Nous continuerons à renforcer les soins de première ligne en mettant l’accent sur la collaboration multidisciplinaire. Il faut d’ailleurs un nouveau cadre réglementaire pour ces pratiques multidisciplinaires en soins de première ligne. Le médecin généraliste reste un acteur central à cet égard. C’est pourquoi je veux aussi soutenir davantage la médecine générale. Je poursuis donc la politique déjà menée dans la législature précédente avec, entre autres, un soutien supplémentaire au New Deal et à la prise en charge psychologique dans les cabinets de médecine générale. Je veux aussi régler la question des postes de garde de médecine générale. Pour cela, je crois qu’il faut un nouveau cadre clair, avec des critères précis en ce qui concerne la qualité des soins et la disponibilité nécessaire. Le but est de trouver le juste équilibre entre l’accessibilité des soins urgents et nécessaires pour le patient, et la charge de travail et la qualité de vie pour les médecins généralistes. Le triage professionnel via le numéro de téléphone 1733 sera amélioré et déployé.

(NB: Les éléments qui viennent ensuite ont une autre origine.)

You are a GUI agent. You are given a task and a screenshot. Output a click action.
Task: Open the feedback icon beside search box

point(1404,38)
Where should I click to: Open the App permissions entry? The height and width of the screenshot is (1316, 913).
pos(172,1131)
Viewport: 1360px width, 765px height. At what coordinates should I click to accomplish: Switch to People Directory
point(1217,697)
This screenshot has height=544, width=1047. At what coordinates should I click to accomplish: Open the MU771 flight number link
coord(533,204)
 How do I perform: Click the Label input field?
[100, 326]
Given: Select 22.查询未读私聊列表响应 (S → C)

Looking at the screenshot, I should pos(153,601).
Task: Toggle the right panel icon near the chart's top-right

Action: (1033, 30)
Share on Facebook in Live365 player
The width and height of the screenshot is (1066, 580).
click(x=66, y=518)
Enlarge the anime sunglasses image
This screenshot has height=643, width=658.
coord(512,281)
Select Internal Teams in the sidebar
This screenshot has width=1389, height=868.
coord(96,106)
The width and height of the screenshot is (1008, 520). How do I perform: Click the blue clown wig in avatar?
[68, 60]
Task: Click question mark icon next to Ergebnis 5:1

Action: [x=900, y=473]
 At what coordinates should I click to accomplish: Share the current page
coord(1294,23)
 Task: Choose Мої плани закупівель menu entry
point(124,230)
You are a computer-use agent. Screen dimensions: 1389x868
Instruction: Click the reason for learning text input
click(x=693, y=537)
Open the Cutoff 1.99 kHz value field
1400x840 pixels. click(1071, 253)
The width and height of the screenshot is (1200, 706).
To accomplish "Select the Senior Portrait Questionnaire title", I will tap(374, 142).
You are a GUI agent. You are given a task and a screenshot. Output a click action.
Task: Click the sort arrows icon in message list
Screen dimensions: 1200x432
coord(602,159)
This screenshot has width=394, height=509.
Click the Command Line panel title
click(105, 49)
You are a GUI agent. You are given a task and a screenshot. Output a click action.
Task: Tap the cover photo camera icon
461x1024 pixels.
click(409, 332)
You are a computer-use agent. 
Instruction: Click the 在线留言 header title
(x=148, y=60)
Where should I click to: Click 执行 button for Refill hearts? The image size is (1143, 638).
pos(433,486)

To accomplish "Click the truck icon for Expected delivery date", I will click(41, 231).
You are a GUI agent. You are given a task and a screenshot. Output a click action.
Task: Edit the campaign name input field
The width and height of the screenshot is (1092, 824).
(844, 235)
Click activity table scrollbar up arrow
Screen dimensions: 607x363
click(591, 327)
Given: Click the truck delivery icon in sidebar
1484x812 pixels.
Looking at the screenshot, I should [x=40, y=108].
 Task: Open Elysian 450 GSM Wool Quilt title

Comment envisagez-vous de contrôler le secteur pharmaceutique ?
Le gouvernement travaille actuellement à l’élaboration d’un cadre pluriannuel qui vise à limiter la croissance des dépenses dans les années à venir, ainsi qu’à prévoir les mesures qui devraient rétablir le budget de la santé. Il s’agit donc d’engagements avec l’industrie, mais les prescripteurs et les compagnies d’assurance auront aussi un rôle à jouer.

Près de quatre Belges francophones sur dix déclarent avoir renoncé à une prestation de santé pour des raisons financières en 20242. Quelles solutions préconisez-vous ?
Nous devons améliorer l’accessibilité des soins et leur accessibilité financière pour les groupes vulnérables. Une extension du système du tiers payant sera étudiée, avec des conditions techniques préalables et des mesures visant à accélérer les processus administratifs et à garantir la transparence vis-à-vis des patients et des organismes assureurs. Dans le cadre du maximum à facturer, on étudie comment son application peut être étendue, et comment le processus peut être accéléré.

Quelles mesures pour stimuler le conventionnement des médecins, des dentistes et des kinésithérapeutes ?
Le conventionnement est essentiel pour garantir la sécurité tarifaire aux patients. Il y a pour l’instant une tendance lourde au déconventionnement dans certains secteurs, pas dans tous. Le modèle de convention sera renforcé. Il est nécessaire, d’une part, d’encourager davantage le conventionnement en introduisant de nouvelles formes de flexibilité (par exemple, en instaurant des tarifs maximaux facultatifs pour certaines prestations spécifiques, comme c’est déjà le cas pour les dentistes). D’autre part, on doit décourager le déconventionnement. Les organisations professionnelles ont également un rôle à jouer dans le taux de conventionnement de leurs membres : il faut donc les inciter à faire de cette question une priorité. On n’a pas encore décidé comment, mais une chose est sûre : l’avantage relatif dont bénéficient les prestataires de soins qui font le choix de la convention sera renforcé.

Comment améliorer les conditions de travail des personnels soignants ?
Il faut améliorer les conditions de vie des soignants, et cela passe par plus de multidisciplinarité. Au sein d’une équipe de soins, une collaboration plus fluide permet une meilleure division du travail. Il faut que les soignants aient des échanges entre collègues, qu’ils apprennent les uns des autres et créent un réel esprit d’équipe autour des patients. En plus, cela améliorera la qualité des soins. Une meilleure répartition des tâches est une solution directe au problème de surmenage de certains soignants. En effet, elle permet que chacun fasse ce pour quoi il a été formé. À mes yeux, c’est la clé. Enfin, il faut continuer d’attirer les jeunes vers le secteur des soins, et pour cela, il faut revaloriser les métiers de soins et y créer des perspectives d’avenir et de carrières possibles.

 

 

 

  1. H. Jamart, J.-L. Belche, « New Deal pour la médecine générale, New Deal pour les maisons médicales ? », Santé conjuguée n° 103, juin 2023.
  2. Solidaris, Le report des soins de santé, 2024. www.institut-solidaris.be.